At A Glance: Formulas For Home Equity Calculations

Home equity is the difference between how much you owe on your current mortgage and the value of your home. Your home equity determines your loan-to-value ratio (LTV ratio), a lending risk ratio that lenders and banks look at before they approve a mortgage.

To calculate your home equity, use this basic formula: First, take your home's appraised value. Then, subtract what's owed on the property. The difference is how much equity you have in your home. For example, if you have a property worth $200,000, and the total mortgage balance owed is $150,000, your total equity is $50,000.
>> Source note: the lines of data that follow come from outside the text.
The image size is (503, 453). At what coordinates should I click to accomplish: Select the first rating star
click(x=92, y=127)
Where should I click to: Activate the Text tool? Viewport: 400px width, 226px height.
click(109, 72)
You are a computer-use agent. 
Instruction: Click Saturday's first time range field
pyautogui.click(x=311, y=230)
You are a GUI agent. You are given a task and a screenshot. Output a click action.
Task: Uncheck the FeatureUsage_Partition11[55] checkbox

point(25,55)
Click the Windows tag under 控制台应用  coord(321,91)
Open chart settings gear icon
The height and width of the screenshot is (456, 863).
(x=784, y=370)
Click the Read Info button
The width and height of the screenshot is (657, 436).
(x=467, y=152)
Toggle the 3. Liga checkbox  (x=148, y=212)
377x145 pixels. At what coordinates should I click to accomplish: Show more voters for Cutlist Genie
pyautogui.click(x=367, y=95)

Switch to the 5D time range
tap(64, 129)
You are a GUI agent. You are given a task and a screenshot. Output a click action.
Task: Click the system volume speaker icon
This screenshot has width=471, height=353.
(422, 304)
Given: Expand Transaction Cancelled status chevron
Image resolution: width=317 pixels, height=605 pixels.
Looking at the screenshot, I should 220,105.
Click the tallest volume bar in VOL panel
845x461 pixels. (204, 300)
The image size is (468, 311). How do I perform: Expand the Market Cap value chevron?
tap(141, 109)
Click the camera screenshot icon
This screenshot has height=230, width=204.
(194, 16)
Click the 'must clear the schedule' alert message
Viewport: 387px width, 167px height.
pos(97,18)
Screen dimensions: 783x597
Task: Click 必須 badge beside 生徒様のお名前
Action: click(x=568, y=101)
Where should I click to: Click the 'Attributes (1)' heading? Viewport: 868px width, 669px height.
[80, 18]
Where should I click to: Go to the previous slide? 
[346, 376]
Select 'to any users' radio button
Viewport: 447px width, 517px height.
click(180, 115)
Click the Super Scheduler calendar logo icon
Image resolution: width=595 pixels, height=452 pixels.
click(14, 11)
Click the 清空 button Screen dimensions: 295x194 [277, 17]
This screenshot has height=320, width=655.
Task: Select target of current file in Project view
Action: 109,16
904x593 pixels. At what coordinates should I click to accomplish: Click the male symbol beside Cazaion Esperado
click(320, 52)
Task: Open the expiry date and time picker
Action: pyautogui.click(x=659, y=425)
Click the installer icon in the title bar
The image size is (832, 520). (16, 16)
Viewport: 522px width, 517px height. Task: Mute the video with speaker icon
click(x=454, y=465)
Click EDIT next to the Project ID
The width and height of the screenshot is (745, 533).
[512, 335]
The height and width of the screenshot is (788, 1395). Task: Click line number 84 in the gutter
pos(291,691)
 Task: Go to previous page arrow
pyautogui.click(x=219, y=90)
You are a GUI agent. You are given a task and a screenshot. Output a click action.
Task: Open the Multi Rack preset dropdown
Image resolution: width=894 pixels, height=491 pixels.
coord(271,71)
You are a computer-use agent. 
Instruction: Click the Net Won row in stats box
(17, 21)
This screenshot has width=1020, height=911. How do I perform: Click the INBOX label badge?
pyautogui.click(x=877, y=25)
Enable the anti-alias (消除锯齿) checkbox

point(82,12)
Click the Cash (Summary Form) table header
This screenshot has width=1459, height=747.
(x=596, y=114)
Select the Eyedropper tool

An appraised value on a home is what your home is worth based on the assessment of a professional appraiser. It might not match the selling price or actual market value.

 

3 Steps To Calculating Your Home Equity

Determining how much equity you have in your house gives you an idea of how much value you've built in your property. Here are three steps to calculating the equity you have in your house:

1. Estimate The Value Of Your Home

First, determine the value of your home. You can use a handy online estimator, such as the Rocket HomesSM Property Report. You can also hire a professional for a home appraisal, which can equate to a more accurate assessment of your home's equity. A home appraisal can hover anywhere between $375 to $600, depending on the location, size and type of property.

There might be a difference between your home's current market value and what you might've paid for the house. Shifts can happen due to a handful of reasons like the current economy and local market conditions and the condition and age of your home.

2. Find Out What You Owe

Next, figure out the remaining balance on your home loan. You can find out your latest mortgage balance by looking at your latest mortgage statement, logging into your online account or contacting your mortgage company. If you have a second mortgage or have leveraged your home equity before, you should also account for those debts in your calculation.

3. Subtract What You Owe From The Value

The last step is to subtract your outstanding total mortgage balance from your home’s appraised value. What remains is your home equity.

Let’s walk through a quick example. Say an appraiser determines that the value of your home is $300,000. You have $200,000 left on the mortgage. In turn, your home equity is $100,000.

 

$300,000 – $200,000 = $100,000

Loan-To-Value Ratio (LTV): What You Should Know

Your loan-to-value ratio is important to understand if you are taking on a secured loan, such as a car loan, home equity loan or home equity line of credit (HELOC). Your loan-to-value is a ratio that compares the loan amount against the value of the asset that was purchased with that loan.

To calculate your LTV ratio, you'll need to know your loan amount, and how much you can reasonably afford as a down payment.

Let's look at an example: You're buying a home listed for $300,000 and making a down payment of $60,000. In that case, your loan amount would be $240,000.

To find your LTV, divide 240,000 by 300,000 to get 0.8. Next, multiply that 0.8 by 100, and your LTV ratio is 80%.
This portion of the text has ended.